Senior lecturer Brenda Gunderson teaches a statistics course that will be first to adopt the automated element of M-Write. “It’s a large gateway course with about 2,000 students enrolled every semester,” Gunderson says. “We always have written exams, but it never hurts to have students communicate more through writing.”
As part of the M-Write program, Gunderson introduced a series of writing prompts in the course last year. The prompts are targeted to elicit specific responses that clearly indicate how well students grasp the concepts covered in class. Students who chose to participate in the program completed the writing assignments, submitted them electronically, and received three of their peers’ assignments for review. “We also hired students who’d previously done well in the course as writing fellows,” Gunderson says. “Each fellow is assigned to a group of students and is available to help them with the revision process.”
Rising senior Brittany Tang has been a writing fellow in the M-Write program for the past three semesters. “Right now, I have 60 students in two lab sections,” she says. “After every semester, professors and fellows review every student submission from the class and score them based on a rubric.”
To build the automated system, a software development team used that data to create course-specific algorithms that can identify students who are struggling to understand concepts.
“In developing this ATA system, we needed to go through the pilot project and have students do the writing assignments to collect the data,” Gunderson says. “This fall, we’ll be ready to roll out the program to all the students in the course.” Gunderson is also incorporating eCoach, a personalized student messaging system developed by a research team at U-M, to provide students with targeted advice based on their performance.
When a student submits a writing assignment, the ATA system will generate a score. After a writing fellow quickly reviews it, the score gets delivered to the student via the eCoach system. The student then has an opportunity to revise and resubmit the piece based on the combination of feedback from the assigned writing fellow, the ATA system, and peer review.
Filling the Feedback Gap
The university’s launch of ATA is part of a growing nationwide trend in both K-12 and higher education classrooms, according to Joshua Wilson, assistant professor of education at the University of Delaware. Wilson researches the application of automated essay scoring. “I project the fastest adoption in the K-12 arena, and pretty quick adoption at community colleges, where it is helpful for remedial English courses,” Wilson says. “U-M presents a really interesting model of adoption. It has required them to build a content-specific system, but there’s really a demand for that among faculty who aren’t trained to teach writing.”

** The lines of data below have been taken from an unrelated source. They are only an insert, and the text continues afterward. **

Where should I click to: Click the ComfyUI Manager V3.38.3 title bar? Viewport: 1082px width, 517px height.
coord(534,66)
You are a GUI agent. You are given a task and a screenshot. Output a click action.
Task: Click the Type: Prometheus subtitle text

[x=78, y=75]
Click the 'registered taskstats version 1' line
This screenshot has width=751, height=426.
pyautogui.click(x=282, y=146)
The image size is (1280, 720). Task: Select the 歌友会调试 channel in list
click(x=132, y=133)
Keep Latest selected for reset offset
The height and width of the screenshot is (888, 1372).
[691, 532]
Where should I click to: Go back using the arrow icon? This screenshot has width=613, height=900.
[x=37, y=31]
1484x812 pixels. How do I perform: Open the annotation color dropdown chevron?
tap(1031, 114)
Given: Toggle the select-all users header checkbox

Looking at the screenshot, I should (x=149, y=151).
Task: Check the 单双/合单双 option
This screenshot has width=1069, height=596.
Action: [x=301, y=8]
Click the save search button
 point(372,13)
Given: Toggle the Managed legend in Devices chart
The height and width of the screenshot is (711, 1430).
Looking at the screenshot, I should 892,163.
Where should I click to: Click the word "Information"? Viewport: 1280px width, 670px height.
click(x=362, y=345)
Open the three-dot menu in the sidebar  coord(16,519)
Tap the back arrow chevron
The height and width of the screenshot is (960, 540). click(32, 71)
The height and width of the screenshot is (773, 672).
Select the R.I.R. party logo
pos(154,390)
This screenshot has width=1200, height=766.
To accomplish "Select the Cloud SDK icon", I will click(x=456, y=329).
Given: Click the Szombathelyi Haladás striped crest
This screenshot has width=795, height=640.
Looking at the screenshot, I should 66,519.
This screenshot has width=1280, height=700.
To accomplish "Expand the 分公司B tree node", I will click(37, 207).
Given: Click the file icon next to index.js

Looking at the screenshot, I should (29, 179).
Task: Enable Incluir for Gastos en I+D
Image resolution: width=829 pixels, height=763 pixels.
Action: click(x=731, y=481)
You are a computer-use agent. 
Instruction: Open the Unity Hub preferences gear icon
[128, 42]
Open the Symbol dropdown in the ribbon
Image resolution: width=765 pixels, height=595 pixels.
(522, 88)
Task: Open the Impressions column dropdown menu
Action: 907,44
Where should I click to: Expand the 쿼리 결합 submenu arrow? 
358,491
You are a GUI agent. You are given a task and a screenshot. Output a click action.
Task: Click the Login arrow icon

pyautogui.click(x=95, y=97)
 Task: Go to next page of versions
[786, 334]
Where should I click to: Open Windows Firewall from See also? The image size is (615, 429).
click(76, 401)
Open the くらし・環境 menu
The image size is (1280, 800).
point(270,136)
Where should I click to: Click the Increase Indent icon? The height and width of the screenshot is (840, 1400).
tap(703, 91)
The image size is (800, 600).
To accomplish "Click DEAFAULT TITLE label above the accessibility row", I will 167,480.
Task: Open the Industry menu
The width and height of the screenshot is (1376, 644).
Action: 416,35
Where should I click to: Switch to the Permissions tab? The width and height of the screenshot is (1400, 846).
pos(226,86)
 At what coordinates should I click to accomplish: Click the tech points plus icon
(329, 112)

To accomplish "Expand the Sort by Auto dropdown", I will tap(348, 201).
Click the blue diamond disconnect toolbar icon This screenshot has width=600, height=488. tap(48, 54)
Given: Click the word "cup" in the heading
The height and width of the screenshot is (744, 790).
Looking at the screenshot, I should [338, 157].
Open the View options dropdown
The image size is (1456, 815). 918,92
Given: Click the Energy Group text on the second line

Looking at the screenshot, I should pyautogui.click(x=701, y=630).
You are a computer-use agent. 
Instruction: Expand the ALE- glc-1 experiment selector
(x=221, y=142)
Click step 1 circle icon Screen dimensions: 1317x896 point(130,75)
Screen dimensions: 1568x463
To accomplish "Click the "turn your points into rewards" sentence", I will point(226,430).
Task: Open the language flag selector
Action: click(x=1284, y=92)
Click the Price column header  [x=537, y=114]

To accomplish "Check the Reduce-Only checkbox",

Wilson says ATA’s critics dislike the systems because they seem to remove the human element from essay grading—a traditionally personal act. But in reality, systems are being “taught” how to respond by their human programmers. “Systems are designed by looking closely at a large body of representative student work and the strengths and weaknesses of those papers,” he says. “Essentially, they provide a subset to the computer and they develop a model used to evaluate future papers.”
While a computer program will never give the same depth of feedback a professor can, Wilson says these systems could fill a growing gap in many K-12 and higher education classrooms. “I think people who outright reject these systems forget what the status quo is. Unfortunately, we know that instructors don’t give enough feedback, often because the teacher-student ratio is such that they don’t have time.”
In Wilson’s view, ATA feedback isn’t as good as human feedback, but it’s better than nothing—and the quality is improving all the time. “Obviously, a computer can’t understand language the same way we can, but it can identify lexical proxies that, combined with machine learning, can produce a score that’s very consistent with a score given by humans, even though humans are reading it in a different way.”